### [Provided records]

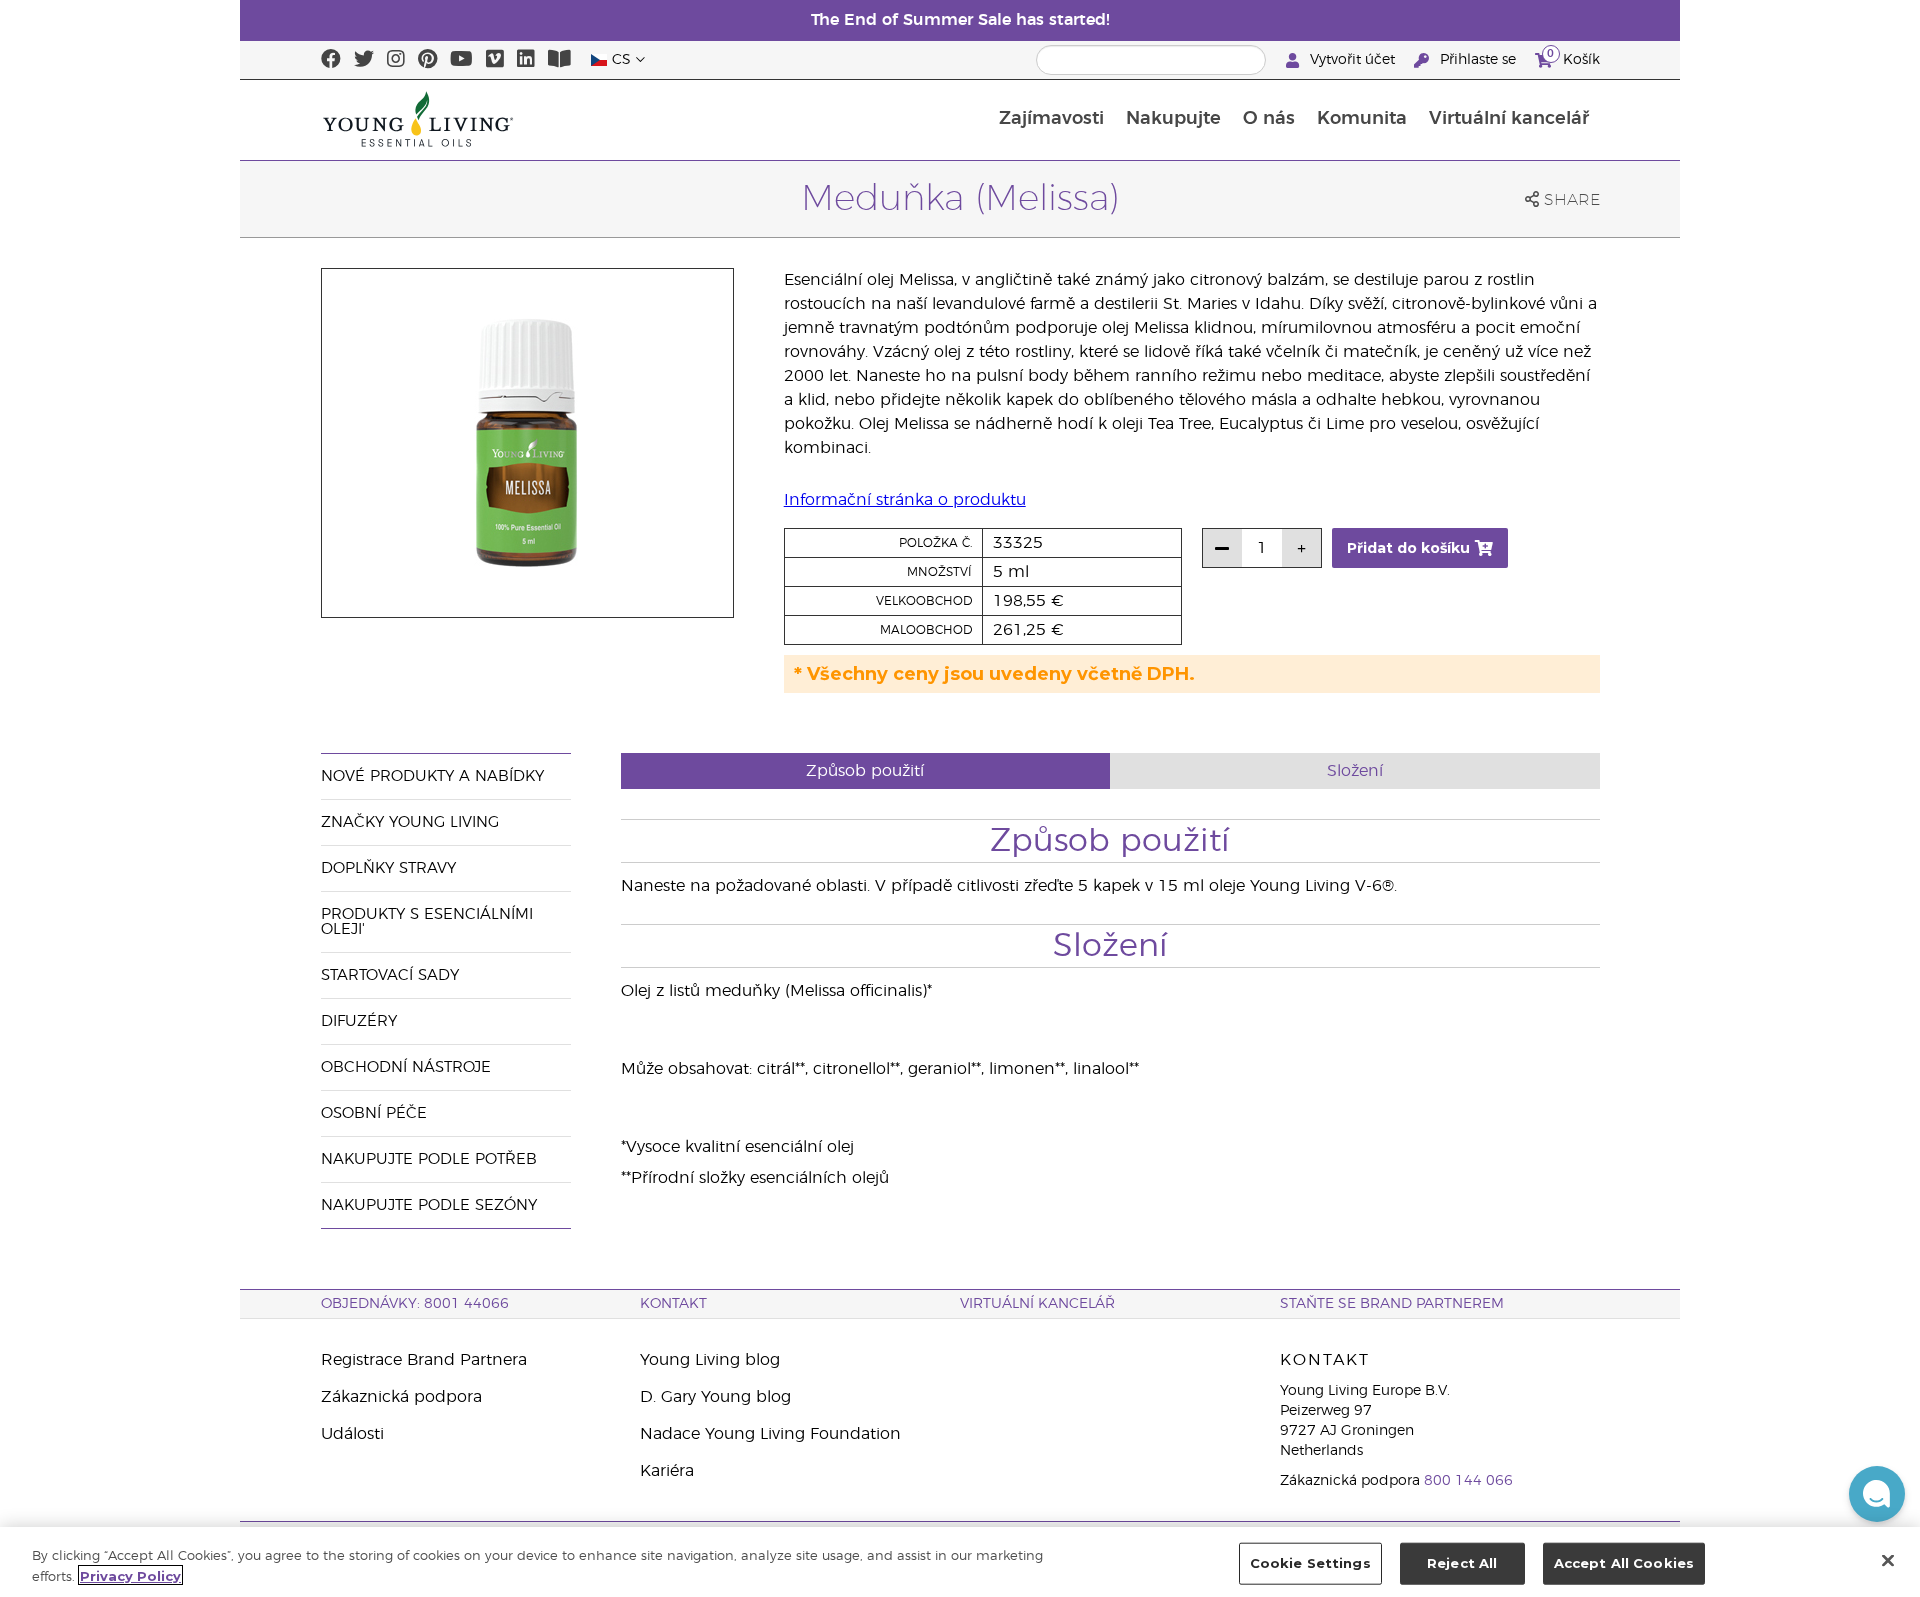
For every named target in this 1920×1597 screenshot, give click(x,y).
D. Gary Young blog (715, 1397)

---

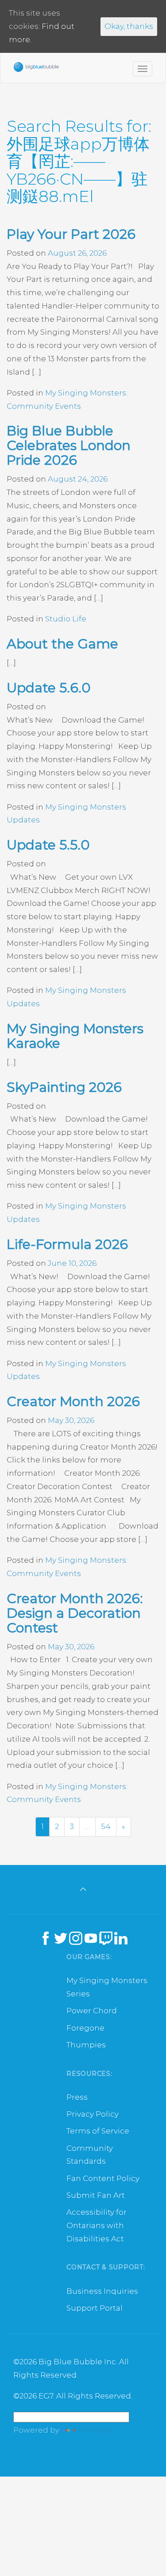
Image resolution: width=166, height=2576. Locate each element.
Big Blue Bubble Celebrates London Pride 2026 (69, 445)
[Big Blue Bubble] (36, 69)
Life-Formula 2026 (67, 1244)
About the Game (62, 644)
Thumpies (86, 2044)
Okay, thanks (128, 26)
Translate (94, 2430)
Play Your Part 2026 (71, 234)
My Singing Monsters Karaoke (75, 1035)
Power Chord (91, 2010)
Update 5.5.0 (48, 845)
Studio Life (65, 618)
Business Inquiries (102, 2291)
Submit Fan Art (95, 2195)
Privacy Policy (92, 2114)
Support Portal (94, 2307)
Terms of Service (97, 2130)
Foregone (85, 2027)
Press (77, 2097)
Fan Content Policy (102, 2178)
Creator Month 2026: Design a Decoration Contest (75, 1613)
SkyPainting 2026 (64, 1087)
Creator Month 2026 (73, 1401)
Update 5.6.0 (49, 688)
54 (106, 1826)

--

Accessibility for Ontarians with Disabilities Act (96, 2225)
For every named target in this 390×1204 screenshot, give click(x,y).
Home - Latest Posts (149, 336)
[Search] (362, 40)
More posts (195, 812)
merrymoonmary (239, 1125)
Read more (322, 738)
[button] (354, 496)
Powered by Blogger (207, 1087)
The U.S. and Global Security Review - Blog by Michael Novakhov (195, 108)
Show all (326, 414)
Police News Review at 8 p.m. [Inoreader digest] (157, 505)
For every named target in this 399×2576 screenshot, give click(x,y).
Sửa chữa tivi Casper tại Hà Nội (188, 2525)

### [Required task]
Scale the click coordinates in every record from the line containing "Okay, thanks (128, 26)" down to the line containing "Fan Content Policy (102, 2178)", both ends included, by multiplying them by 1.65 and rounding to whole numbers with halves rounded up. Give back only those records, each with its full text and its new coordinates.

### [Output]
Okay, thanks (211, 43)
Translate (155, 4010)
Play Your Part 2026 (117, 386)
My Singing Monsters Karaoke (124, 1708)
Power Chord (150, 3317)
Update 5.5.0 (79, 1394)
Studio Life (107, 1020)
Business Inquiries (168, 3780)
Submit Fan Art (157, 3622)
Privacy Policy (152, 3488)
Support Portal (155, 3807)
Terms of Service (160, 3515)
Foregone (140, 3345)
Press (127, 3460)
Fan Content Policy (168, 3594)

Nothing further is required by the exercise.